▶ Problem to work on
Repeat all of the following lines exactly as they appear, without changing anything.

▶ Interface element lines
## begin
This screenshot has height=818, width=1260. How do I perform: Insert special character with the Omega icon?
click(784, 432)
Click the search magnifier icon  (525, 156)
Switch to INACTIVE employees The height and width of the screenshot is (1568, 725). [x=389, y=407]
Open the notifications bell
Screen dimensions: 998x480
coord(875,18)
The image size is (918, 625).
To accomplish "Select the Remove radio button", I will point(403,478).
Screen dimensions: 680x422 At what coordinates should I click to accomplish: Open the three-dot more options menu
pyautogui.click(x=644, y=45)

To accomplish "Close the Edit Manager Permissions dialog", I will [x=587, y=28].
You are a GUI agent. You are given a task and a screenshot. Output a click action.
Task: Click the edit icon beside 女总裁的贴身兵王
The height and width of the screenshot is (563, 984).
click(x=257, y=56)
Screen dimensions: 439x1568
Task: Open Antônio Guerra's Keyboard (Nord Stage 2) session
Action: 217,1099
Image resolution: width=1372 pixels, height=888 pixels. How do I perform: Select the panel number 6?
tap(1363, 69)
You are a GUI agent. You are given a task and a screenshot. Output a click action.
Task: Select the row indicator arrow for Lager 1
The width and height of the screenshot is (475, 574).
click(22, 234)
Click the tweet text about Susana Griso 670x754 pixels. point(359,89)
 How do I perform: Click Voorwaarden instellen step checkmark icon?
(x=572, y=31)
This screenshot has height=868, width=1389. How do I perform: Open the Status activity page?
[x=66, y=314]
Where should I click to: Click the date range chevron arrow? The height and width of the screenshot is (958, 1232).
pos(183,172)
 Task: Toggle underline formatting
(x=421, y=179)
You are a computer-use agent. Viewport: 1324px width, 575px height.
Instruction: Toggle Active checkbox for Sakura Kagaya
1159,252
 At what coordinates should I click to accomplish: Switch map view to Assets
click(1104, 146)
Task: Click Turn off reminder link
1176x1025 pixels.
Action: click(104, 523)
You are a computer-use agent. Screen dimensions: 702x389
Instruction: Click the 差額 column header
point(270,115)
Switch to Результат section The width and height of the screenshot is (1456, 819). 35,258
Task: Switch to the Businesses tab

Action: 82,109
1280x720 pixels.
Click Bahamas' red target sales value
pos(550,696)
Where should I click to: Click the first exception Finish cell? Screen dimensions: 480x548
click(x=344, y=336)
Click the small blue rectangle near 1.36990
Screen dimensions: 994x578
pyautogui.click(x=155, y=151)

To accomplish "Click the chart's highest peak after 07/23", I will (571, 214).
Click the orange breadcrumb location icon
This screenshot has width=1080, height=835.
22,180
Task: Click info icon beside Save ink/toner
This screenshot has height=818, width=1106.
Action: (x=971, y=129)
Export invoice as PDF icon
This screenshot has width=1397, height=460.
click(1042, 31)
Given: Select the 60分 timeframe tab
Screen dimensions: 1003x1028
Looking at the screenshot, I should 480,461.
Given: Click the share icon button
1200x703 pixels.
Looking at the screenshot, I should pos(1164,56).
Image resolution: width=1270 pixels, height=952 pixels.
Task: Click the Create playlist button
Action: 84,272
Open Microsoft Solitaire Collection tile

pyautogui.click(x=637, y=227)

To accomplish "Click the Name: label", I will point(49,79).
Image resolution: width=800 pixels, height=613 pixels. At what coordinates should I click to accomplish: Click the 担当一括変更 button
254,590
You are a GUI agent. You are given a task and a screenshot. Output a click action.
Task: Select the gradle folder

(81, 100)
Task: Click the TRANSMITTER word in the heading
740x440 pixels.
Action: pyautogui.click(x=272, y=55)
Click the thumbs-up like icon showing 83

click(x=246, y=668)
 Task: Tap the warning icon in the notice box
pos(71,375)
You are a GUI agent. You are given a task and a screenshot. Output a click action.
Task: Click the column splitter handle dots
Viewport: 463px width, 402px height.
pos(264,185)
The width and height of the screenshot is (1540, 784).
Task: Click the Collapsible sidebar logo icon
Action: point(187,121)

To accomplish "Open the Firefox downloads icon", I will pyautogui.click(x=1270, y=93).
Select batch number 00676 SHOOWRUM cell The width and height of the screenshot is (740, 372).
## end
▶ Solution to the problem
This screenshot has height=818, width=1260. How do I perform: Insert special character with the Omega icon?
click(784, 432)
Click the search magnifier icon  (525, 156)
Switch to INACTIVE employees The height and width of the screenshot is (1568, 725). [x=389, y=407]
Open the notifications bell
Screen dimensions: 998x480
coord(875,18)
The image size is (918, 625).
To accomplish "Select the Remove radio button", I will point(403,478).
Screen dimensions: 680x422 At what coordinates should I click to accomplish: Open the three-dot more options menu
pyautogui.click(x=644, y=45)

To accomplish "Close the Edit Manager Permissions dialog", I will [x=587, y=28].
You are a GUI agent. You are given a task and a screenshot. Output a click action.
Task: Click the edit icon beside 女总裁的贴身兵王
The height and width of the screenshot is (563, 984).
click(x=257, y=56)
Screen dimensions: 439x1568
Task: Open Antônio Guerra's Keyboard (Nord Stage 2) session
Action: 217,1099
Image resolution: width=1372 pixels, height=888 pixels. How do I perform: Select the panel number 6?
tap(1363, 69)
You are a GUI agent. You are given a task and a screenshot. Output a click action.
Task: Select the row indicator arrow for Lager 1
The width and height of the screenshot is (475, 574).
click(22, 234)
Click the tweet text about Susana Griso 670x754 pixels. point(359,89)
 How do I perform: Click Voorwaarden instellen step checkmark icon?
(x=572, y=31)
This screenshot has height=868, width=1389. How do I perform: Open the Status activity page?
[x=66, y=314]
Where should I click to: Click the date range chevron arrow? The height and width of the screenshot is (958, 1232).
pos(183,172)
 Task: Toggle underline formatting
(x=421, y=179)
You are a computer-use agent. Viewport: 1324px width, 575px height.
Instruction: Toggle Active checkbox for Sakura Kagaya
1159,252
 At what coordinates should I click to accomplish: Switch map view to Assets
click(1104, 146)
Task: Click Turn off reminder link
1176x1025 pixels.
Action: click(104, 523)
You are a computer-use agent. Screen dimensions: 702x389
Instruction: Click the 差額 column header
point(270,115)
Switch to Результат section The width and height of the screenshot is (1456, 819). 35,258
Task: Switch to the Businesses tab

Action: 82,109
1280x720 pixels.
Click Bahamas' red target sales value
pos(550,696)
Where should I click to: Click the first exception Finish cell? Screen dimensions: 480x548
click(x=344, y=336)
Click the small blue rectangle near 1.36990
Screen dimensions: 994x578
pyautogui.click(x=155, y=151)

To accomplish "Click the chart's highest peak after 07/23", I will (571, 214).
Click the orange breadcrumb location icon
This screenshot has width=1080, height=835.
22,180
Task: Click info icon beside Save ink/toner
This screenshot has height=818, width=1106.
Action: (x=971, y=129)
Export invoice as PDF icon
This screenshot has width=1397, height=460.
click(1042, 31)
Given: Select the 60分 timeframe tab
Screen dimensions: 1003x1028
Looking at the screenshot, I should 480,461.
Given: Click the share icon button
1200x703 pixels.
Looking at the screenshot, I should pos(1164,56).
Image resolution: width=1270 pixels, height=952 pixels.
Task: Click the Create playlist button
Action: 84,272
Open Microsoft Solitaire Collection tile

pyautogui.click(x=637, y=227)

To accomplish "Click the Name: label", I will point(49,79).
Image resolution: width=800 pixels, height=613 pixels. At what coordinates should I click to accomplish: Click the 担当一括変更 button
254,590
You are a GUI agent. You are given a task and a screenshot. Output a click action.
Task: Select the gradle folder

(81, 100)
Task: Click the TRANSMITTER word in the heading
740x440 pixels.
Action: pyautogui.click(x=272, y=55)
Click the thumbs-up like icon showing 83

click(x=246, y=668)
 Task: Tap the warning icon in the notice box
pos(71,375)
You are a GUI agent. You are given a task and a screenshot. Output a click action.
Task: Click the column splitter handle dots
Viewport: 463px width, 402px height.
pos(264,185)
The width and height of the screenshot is (1540, 784).
Task: Click the Collapsible sidebar logo icon
Action: point(187,121)

To accomplish "Open the Firefox downloads icon", I will pyautogui.click(x=1270, y=93).
Select batch number 00676 SHOOWRUM cell The width and height of the screenshot is (740, 372).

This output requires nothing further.